# travel around south UK



## 104664 (May 22, 2007)

Hi
I´m Spanish and I am going to UK next July during two weeks. I want to travel around the south of UK. I don´t have any plans at the moment. and I don´t know nothing. If somebody have any plan and you want to share it, I am open to new ideas.

We´ll travel, my wife and two sons, 8 and 10 years. We are going out from north of Spain and to visit Eurodisney and then cross to UK by Calais-Dover.

Is possible use the Eurotunnel with LPG?

Thanks

J Luis


----------



## androidGB (May 26, 2005)

quillo said:


> Is possible use the Eurotunnel with LPG?
> 
> Thanks
> 
> J Luis


Yes as long as the vehicle is not powered by LPG (just used for cooking and heating), and if you have a bulk tank it's under a certain size, something like 47KG from memory

Andrew


----------



## zaskar (Jun 6, 2005)

quillo said:


> Thanks
> 
> J Luis


Hello mate mate, and welcome to the Forum.
Wish my Spanish was as good as your English.......come to think of it, I wish my English was THAT good ! 

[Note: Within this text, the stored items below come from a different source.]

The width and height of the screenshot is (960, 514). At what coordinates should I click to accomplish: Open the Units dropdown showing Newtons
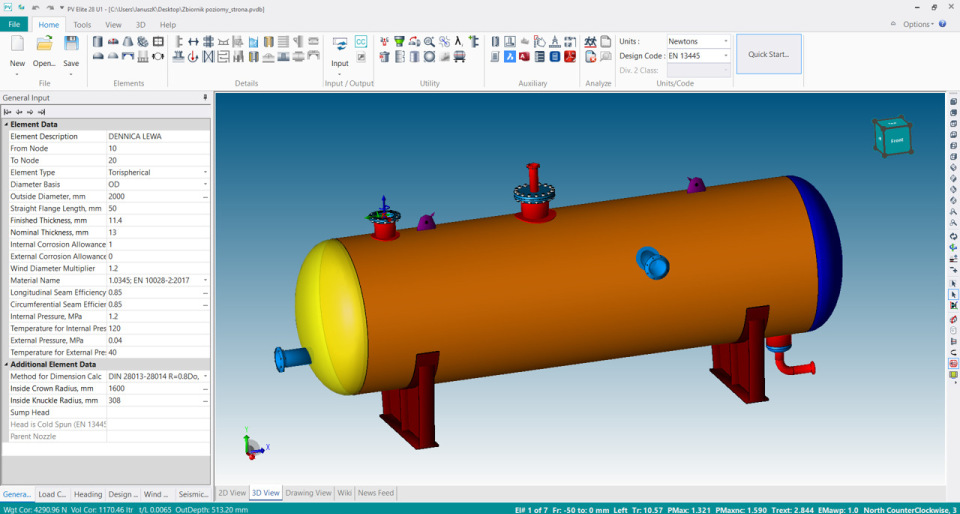tap(726, 42)
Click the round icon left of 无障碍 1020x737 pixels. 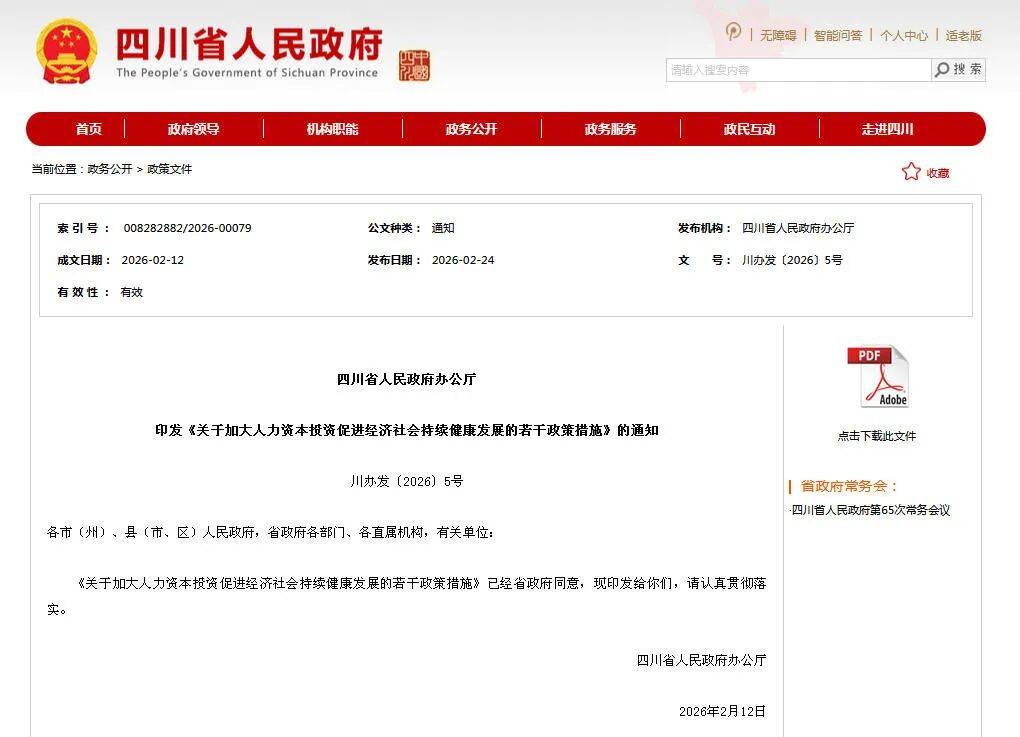pos(733,33)
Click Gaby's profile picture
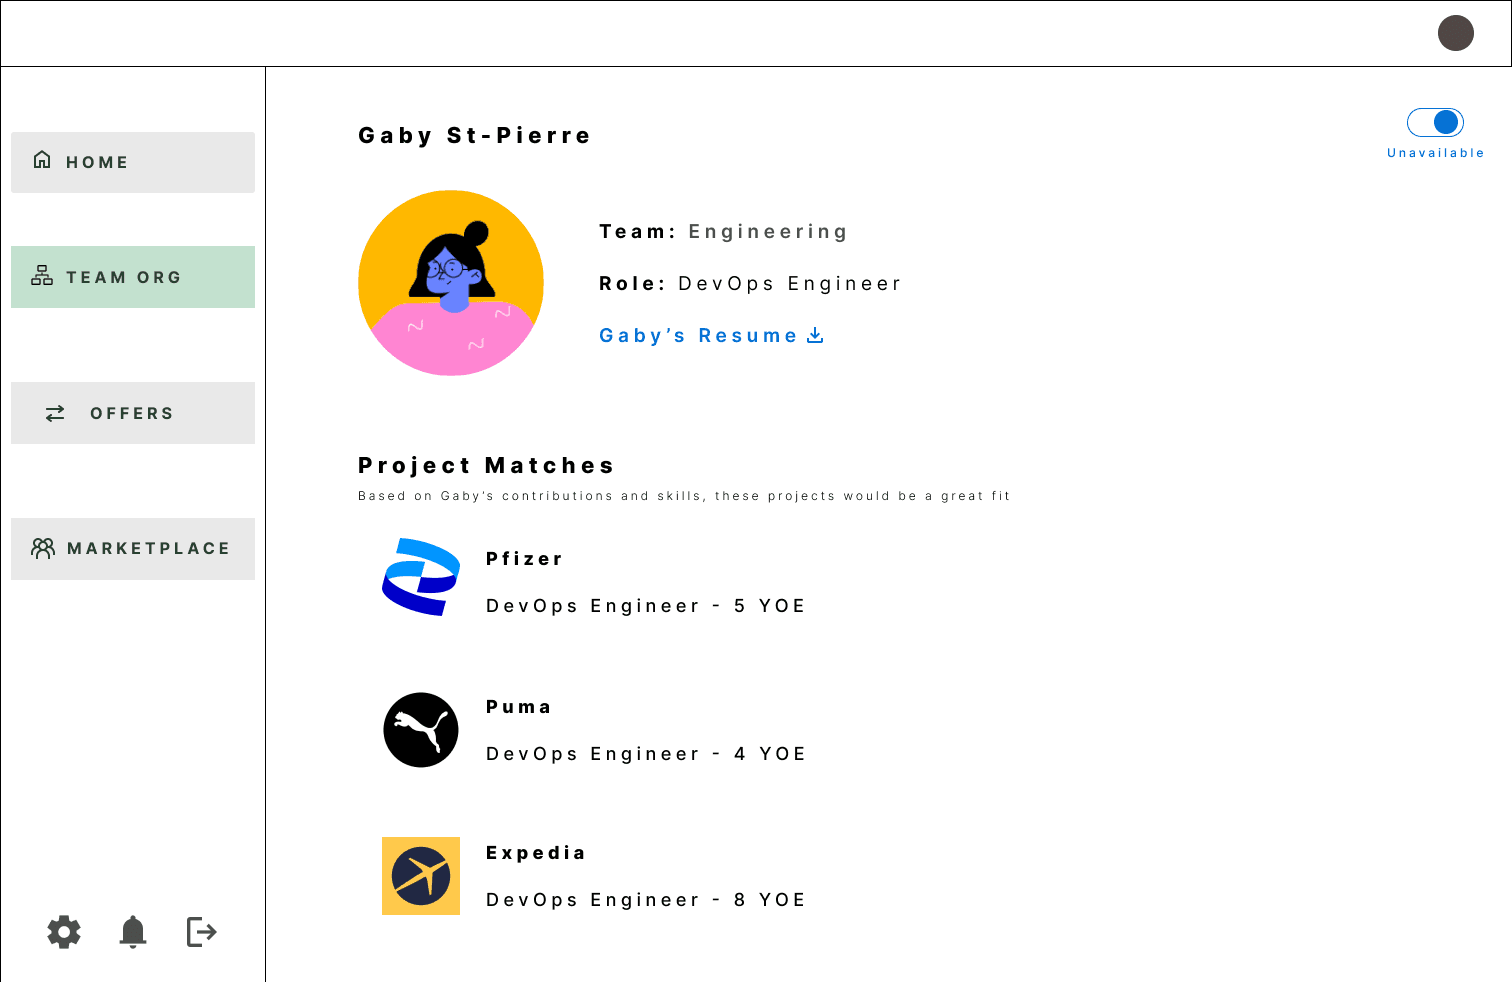 pos(451,283)
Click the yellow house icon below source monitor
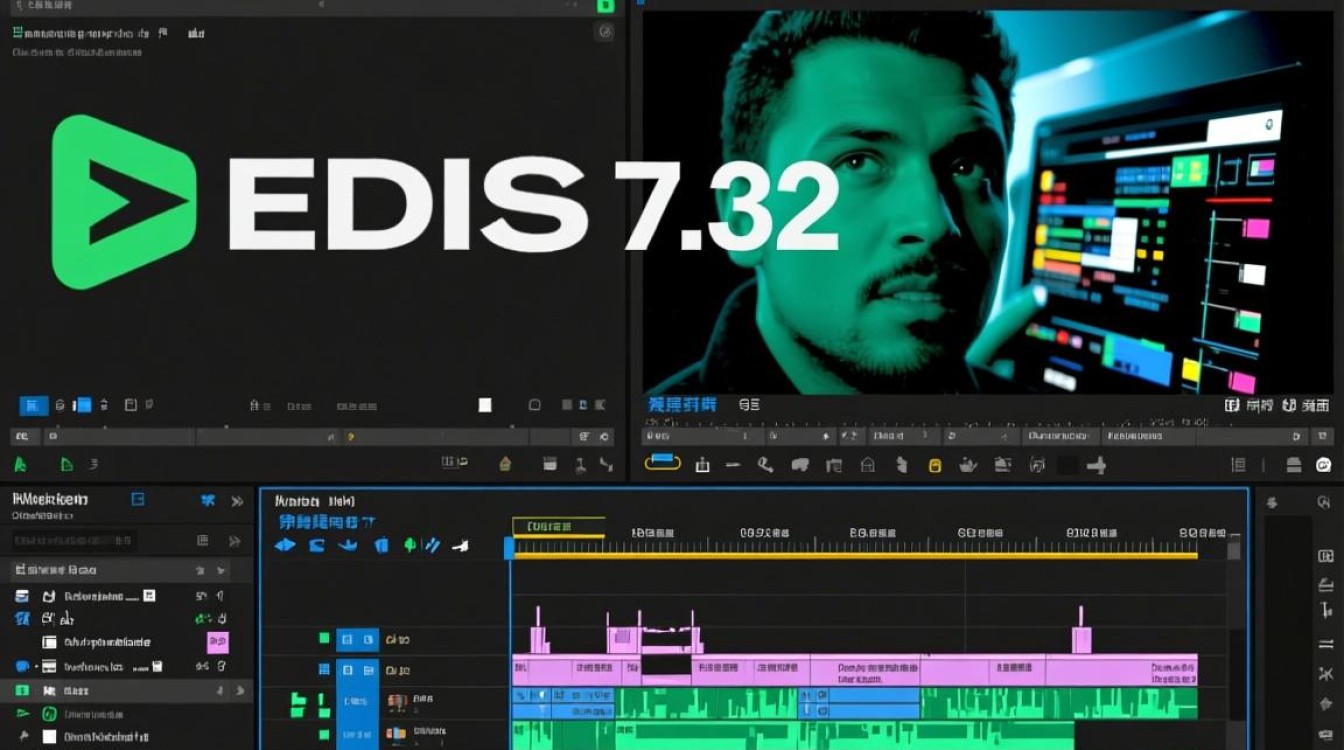Image resolution: width=1344 pixels, height=750 pixels. coord(505,463)
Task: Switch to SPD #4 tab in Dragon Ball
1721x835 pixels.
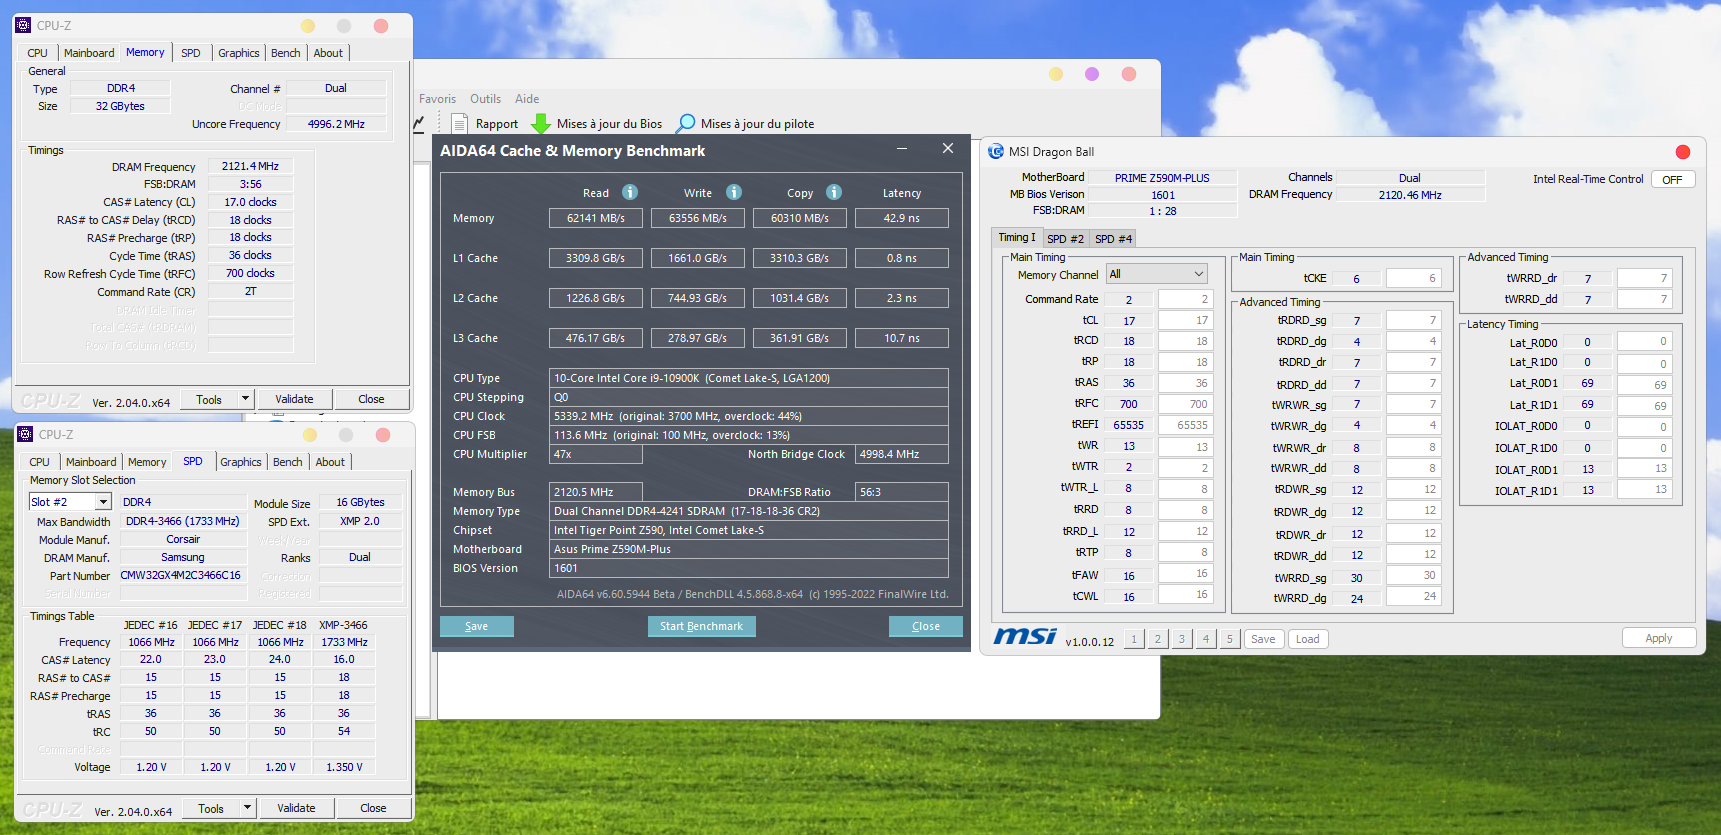Action: (1113, 239)
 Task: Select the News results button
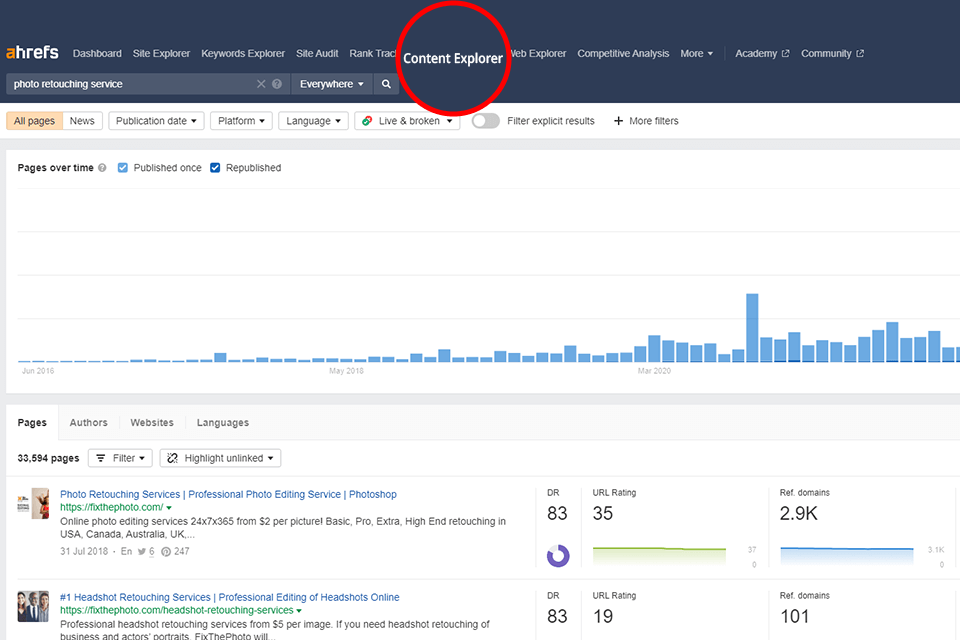[82, 121]
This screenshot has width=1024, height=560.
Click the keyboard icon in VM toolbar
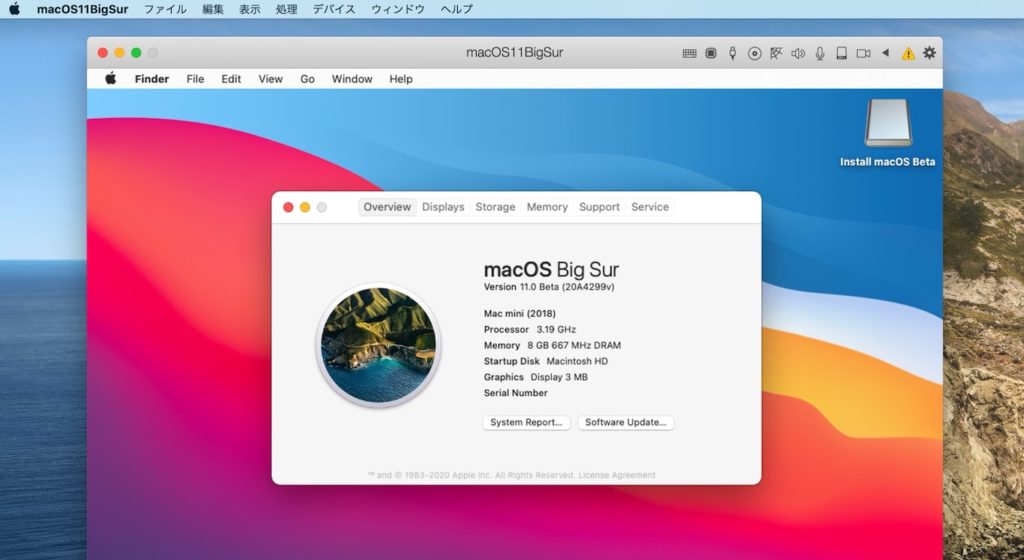[x=689, y=53]
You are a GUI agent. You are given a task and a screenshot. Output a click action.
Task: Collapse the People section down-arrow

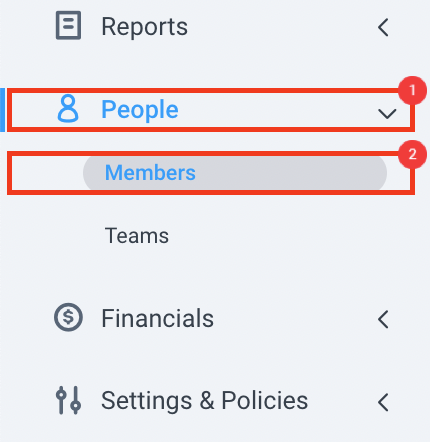387,114
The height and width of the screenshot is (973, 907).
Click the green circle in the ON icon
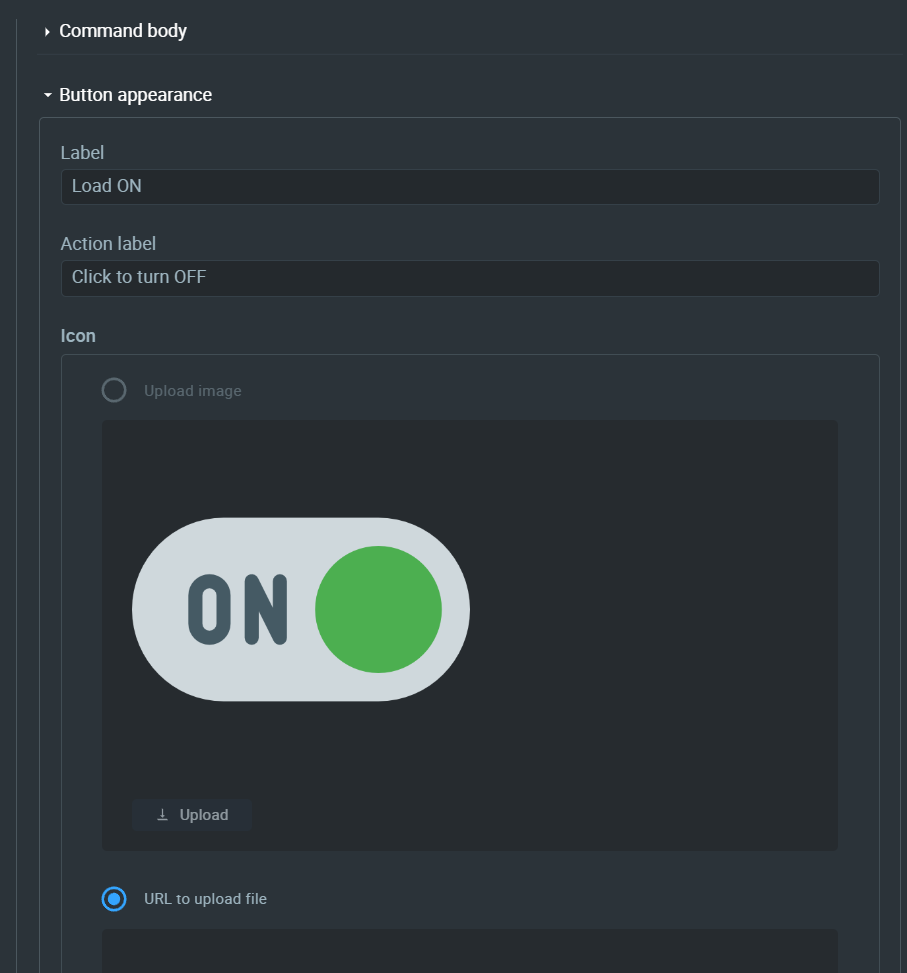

On Eurotunnel, you can carry bottled LPG or Tank LPG for cooking up to the sizes shown on the Eurotunnel web site.
What you cannot do is travel with an LPG powered motorhome or even a duel fuel (petrol or LPG) motorhome.

Presume that when you say south UK you mean Devon and Cornwall?

It's very beautiful but the roads are VERY small and the area and it's campsites can get very busy in the high season.
Hope you have a nice holiday here.


----------



## Grizzly (May 9, 2005)

Welcome quillo and family.

Can you let us have some idea of what kind of things you and your children enjoy doing and seeing ? That will make it easier for us to recommend places to visit and to stay.

G


----------



## vicdicdoc (May 14, 2005)

Spend first night or two at Canterbury [park in the motorhome parking aire at old/new Dover road] £2 per 24hrs including Free bus into centre for up to 6 persons !


----------



## bognormike (May 10, 2005)

Unless you really want to visit London, avoid it! There are some sites that can be used like the Caravan Club's Crystal Palace and Abbey Wood & the camping & Caravanning Club's Chertsey. All 3 have good bus / train links to central London, but will be difficult to get on at weekends (very busy).
If you are coming to visit countryside & coasts, head west - but if you want to stop off in Canterbury (under 1 hour from Dover), there is motorhome overnight parking (like the French aires) in one of the park & rides. 
The New forest (in Hampshire, near Southampton) is unique, being heathland & open forest, and there are a number of sites that you can use, some basic, some with toilets & showers. 
see http://www.forest-holidays.com/RVEfd874a3f0d24433ba4bb37121041d87e,,.aspx
Head further west for Dorset, Devon & Cornwall; the beaches are superb, and if we had the Spanish weather, would be full all the time!

It may be useful to get temporary membership of the Camping & caravanning club - see http://www.campingandcaravanningclub.co.uk/spanish/
Many British sites are quite expensive (high property prices), but the club sites offer good value if you don't have to pay the non-members' fee.

Good luck


----------



## 104664 (May 22, 2007)

*Travell around UK*

Thanks all for the information
bognormike, It is the first time that we are going to UK, I think that London is very crowded for to visit it, but London is a mandatory visit. We will spend one or two days for visit it, at least The London Eye....so we will need a campingsite near, so according you tell me I will prefer from Monday to Friday to visit. About the weather, I live in North Spain and the climate here is very rainy and in the summer the temperature isn´t over 35ºC.

thanks and I believe that I´ll improve my english, I think so.


----------



## patnles (Oct 26, 2006)

Hi quillo,
I can't really help much with your tour of the UK South but the nearest campsite to the Tourist attractions in London is the Caravan Club Site at Crystal Palace.
http://www.caravanclub.co.uk/Planni...lub+Sites/Site+Detail.htm?csid=CRYSTAL+PALACE
I haven't stayed there but it is very convenient for visiting London. 
I hope some-one else on here can be more helpful.
Lesley


----------



## annetony (May 1, 2005)

Hello quillo, welcome to the site, we love it around the New Forest, there are wild ponies roaming free, and pretty villages, this is a link to a site where you can get more information http://www.hants.org.uk/newforest/
If you try to get on the websites of the places the members on here have told you about you should be able to decide on the places you want to visit, th New Forest is about 45 minutes driving time from Portsmouth, and not far from Southampton, it depends what you want to do. Christchurch is lovely and has a nice cathederal, Highcliffe has a nice beach, Lulworth cove is lovely and Durdle Door, there is Bovington Tank museum, sea life centre and monkey world near Weymouth, Weymouth is lovely and has a nice safe beach for children, type any of the names in google search and you will get plenty of information on the area 
Have a lovely time wherever you decide to visit

Anne


----------